====== Excerpt provided ======
Physicians will most certainly sign an employment contract after their residency. As such, they must be updated on the “dos and don’ts” about how to negotiate employment contracts since contracts may be full of technical terms that are strange to them. Terms of contract such as contract termination, contingent liabilities, compensation packages, and other clauses must be understood to prevent future legal battles and loss of money. 

Contract negotiations are a huge determinant of how a physician’s career will end. Failure to properly navigate this and explore various options may be the distinction that sets a physician from being an ordinary physician to a largely successful one. Know what you are worth and be ready to negotiate with your employer to get the best out of your contract. Below are three (3) common legal mistakes physicians make when negotiating contracts.
====== Extracted material ======
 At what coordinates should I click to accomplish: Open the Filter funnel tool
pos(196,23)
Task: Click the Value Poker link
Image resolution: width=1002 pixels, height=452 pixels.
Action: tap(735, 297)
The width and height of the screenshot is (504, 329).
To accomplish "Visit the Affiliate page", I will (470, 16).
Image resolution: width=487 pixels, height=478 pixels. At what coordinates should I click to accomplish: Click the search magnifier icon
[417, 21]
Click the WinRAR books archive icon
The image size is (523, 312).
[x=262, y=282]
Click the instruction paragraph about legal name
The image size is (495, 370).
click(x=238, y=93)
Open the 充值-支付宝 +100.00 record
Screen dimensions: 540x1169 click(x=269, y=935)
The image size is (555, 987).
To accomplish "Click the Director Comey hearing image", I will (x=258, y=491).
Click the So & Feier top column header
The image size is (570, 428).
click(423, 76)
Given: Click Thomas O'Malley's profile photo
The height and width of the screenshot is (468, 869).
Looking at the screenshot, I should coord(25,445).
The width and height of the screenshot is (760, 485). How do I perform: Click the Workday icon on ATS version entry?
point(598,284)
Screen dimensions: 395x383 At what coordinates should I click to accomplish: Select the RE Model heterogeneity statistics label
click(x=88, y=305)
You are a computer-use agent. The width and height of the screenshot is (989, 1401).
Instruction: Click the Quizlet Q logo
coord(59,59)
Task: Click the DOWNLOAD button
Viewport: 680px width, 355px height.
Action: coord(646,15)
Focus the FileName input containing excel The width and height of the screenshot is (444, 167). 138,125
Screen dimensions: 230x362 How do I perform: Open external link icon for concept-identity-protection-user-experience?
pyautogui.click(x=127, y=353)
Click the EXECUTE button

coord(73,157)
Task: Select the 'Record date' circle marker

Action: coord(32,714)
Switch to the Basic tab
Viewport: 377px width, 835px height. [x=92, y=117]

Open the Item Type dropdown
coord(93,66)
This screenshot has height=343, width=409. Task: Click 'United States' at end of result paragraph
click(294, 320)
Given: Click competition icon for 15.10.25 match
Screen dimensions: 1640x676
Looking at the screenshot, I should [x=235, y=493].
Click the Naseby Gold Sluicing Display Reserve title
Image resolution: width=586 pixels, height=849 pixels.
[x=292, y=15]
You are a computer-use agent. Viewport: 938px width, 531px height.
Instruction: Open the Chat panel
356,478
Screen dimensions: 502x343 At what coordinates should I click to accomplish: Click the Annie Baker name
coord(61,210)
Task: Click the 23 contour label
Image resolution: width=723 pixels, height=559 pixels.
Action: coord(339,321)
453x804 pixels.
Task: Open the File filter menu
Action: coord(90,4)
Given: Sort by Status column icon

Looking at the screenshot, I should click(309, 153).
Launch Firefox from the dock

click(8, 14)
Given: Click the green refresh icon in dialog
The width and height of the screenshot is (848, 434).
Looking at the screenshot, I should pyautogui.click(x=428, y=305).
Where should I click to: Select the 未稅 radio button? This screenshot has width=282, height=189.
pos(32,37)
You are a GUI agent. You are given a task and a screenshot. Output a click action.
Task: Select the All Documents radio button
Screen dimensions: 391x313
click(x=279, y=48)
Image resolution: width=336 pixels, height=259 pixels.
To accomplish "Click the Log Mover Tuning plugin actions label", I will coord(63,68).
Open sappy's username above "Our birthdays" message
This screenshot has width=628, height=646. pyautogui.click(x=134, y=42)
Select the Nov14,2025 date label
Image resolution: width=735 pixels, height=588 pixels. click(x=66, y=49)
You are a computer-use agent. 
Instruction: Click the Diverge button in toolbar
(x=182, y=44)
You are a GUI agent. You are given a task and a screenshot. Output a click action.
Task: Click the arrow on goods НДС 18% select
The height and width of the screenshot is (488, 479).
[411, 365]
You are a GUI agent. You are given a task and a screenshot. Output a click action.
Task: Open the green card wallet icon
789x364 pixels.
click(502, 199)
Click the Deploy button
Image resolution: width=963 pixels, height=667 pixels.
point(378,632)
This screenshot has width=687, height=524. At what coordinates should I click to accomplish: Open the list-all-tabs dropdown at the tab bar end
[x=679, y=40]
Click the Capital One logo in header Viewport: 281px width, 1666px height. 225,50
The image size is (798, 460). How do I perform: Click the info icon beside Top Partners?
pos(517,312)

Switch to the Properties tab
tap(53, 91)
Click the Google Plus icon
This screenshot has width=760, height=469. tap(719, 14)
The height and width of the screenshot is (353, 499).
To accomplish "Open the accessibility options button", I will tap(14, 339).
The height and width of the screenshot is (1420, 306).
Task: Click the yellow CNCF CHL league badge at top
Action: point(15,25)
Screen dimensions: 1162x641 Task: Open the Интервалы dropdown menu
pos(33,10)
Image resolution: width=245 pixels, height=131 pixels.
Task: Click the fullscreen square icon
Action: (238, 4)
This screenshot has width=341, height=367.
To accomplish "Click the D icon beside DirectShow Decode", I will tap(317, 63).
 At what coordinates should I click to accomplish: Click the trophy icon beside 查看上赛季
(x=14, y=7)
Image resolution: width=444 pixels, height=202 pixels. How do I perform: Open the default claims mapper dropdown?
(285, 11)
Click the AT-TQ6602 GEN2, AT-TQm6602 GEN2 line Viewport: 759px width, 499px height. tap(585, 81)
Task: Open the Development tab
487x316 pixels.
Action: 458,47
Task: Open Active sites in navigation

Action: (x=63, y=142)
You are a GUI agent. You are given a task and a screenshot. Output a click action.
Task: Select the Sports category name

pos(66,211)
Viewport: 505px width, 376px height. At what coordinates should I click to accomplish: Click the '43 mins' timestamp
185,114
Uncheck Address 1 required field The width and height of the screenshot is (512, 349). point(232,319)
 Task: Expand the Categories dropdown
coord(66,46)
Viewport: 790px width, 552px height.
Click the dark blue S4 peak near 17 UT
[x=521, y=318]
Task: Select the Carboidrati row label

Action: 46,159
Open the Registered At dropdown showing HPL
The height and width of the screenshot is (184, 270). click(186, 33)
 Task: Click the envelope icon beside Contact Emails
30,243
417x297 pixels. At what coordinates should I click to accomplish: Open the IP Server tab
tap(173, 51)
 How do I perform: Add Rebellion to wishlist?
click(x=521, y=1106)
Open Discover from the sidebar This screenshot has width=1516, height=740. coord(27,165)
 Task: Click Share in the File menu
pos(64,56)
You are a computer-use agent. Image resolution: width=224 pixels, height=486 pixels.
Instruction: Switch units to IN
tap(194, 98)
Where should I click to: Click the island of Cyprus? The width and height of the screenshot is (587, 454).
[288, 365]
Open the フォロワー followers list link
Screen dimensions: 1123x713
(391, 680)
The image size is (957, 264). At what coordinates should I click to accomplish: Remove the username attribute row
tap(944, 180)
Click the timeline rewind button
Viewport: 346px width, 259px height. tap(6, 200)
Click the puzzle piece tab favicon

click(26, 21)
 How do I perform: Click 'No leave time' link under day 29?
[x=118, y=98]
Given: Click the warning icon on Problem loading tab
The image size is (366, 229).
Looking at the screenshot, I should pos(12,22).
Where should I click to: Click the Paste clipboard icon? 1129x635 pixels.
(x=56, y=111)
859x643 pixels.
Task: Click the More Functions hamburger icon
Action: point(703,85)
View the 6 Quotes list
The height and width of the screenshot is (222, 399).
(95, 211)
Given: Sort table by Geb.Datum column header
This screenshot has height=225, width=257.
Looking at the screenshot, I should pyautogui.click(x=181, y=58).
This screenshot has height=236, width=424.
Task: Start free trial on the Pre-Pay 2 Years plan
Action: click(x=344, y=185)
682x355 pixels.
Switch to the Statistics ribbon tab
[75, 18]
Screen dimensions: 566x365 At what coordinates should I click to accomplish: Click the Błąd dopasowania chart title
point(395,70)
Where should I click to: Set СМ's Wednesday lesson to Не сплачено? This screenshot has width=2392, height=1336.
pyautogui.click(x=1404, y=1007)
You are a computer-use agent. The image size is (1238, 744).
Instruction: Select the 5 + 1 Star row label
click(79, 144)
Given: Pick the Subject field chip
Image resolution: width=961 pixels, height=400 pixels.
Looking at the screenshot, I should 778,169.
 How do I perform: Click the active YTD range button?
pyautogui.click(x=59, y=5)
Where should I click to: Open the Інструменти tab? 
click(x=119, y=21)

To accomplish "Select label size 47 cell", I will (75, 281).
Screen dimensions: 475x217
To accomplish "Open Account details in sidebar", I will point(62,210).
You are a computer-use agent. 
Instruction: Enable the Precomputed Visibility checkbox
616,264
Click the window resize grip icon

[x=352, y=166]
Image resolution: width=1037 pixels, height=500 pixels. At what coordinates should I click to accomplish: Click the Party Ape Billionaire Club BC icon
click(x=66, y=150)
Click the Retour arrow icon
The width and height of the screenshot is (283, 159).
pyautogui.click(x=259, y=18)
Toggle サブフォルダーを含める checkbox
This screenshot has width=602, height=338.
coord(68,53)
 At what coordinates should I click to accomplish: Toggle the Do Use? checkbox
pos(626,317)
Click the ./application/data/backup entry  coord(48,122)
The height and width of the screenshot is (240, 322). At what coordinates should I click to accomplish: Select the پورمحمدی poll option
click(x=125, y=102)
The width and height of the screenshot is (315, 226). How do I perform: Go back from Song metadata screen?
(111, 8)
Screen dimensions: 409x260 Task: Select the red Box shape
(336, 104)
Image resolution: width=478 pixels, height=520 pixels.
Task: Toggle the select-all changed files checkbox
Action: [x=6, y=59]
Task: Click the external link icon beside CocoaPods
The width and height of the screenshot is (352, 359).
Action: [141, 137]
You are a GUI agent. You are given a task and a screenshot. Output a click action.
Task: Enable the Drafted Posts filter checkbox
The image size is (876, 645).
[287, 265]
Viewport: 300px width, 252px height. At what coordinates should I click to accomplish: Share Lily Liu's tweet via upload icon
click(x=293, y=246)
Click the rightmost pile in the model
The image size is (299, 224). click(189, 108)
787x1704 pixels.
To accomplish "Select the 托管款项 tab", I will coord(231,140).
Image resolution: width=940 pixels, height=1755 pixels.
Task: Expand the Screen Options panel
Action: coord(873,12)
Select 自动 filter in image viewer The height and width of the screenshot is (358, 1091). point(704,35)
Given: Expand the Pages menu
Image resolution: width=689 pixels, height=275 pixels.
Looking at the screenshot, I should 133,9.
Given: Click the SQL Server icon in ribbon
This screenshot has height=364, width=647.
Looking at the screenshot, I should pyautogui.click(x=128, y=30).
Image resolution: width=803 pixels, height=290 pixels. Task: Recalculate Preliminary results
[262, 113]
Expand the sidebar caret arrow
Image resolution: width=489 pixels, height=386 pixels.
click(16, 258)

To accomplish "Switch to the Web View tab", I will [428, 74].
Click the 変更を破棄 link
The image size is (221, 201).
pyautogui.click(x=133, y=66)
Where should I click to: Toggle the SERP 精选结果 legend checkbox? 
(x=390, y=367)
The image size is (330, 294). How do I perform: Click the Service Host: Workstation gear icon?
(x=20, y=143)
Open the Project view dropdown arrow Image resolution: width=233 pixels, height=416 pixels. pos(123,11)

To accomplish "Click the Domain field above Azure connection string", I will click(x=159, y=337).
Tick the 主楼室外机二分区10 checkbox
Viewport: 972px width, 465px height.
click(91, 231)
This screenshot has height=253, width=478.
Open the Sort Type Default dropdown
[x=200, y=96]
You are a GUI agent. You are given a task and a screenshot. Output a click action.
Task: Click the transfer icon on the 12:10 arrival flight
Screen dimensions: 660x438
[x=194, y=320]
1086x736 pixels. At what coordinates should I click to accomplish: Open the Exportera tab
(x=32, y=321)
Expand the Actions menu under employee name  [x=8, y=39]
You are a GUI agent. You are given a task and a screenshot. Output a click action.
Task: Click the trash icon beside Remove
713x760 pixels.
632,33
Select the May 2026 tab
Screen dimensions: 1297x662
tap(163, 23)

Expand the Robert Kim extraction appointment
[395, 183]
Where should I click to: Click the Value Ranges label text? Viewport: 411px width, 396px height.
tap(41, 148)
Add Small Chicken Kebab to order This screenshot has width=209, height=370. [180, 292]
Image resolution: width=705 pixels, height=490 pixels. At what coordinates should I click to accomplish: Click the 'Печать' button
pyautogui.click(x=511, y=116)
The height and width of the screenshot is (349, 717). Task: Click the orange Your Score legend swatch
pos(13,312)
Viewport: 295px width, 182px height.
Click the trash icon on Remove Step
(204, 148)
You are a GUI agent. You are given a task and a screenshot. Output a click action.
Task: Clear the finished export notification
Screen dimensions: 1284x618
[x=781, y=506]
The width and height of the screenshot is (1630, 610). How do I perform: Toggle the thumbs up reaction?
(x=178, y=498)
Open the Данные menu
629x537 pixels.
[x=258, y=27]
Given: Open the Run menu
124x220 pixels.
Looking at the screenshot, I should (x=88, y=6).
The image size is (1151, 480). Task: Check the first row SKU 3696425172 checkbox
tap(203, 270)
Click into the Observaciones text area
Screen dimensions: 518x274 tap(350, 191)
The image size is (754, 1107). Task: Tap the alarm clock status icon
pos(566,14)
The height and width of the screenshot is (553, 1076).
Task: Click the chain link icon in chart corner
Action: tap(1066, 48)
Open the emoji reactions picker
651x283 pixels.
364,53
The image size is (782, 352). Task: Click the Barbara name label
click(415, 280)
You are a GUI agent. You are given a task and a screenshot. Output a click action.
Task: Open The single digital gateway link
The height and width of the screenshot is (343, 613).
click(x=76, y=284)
======
__The problem__:
Which terms of contract does the physician contract passage name as needing to be understood? The entries are separate from the physician contract passage.

__Exercise response__:
Contract termination, contingent liabilities, and compensation packages.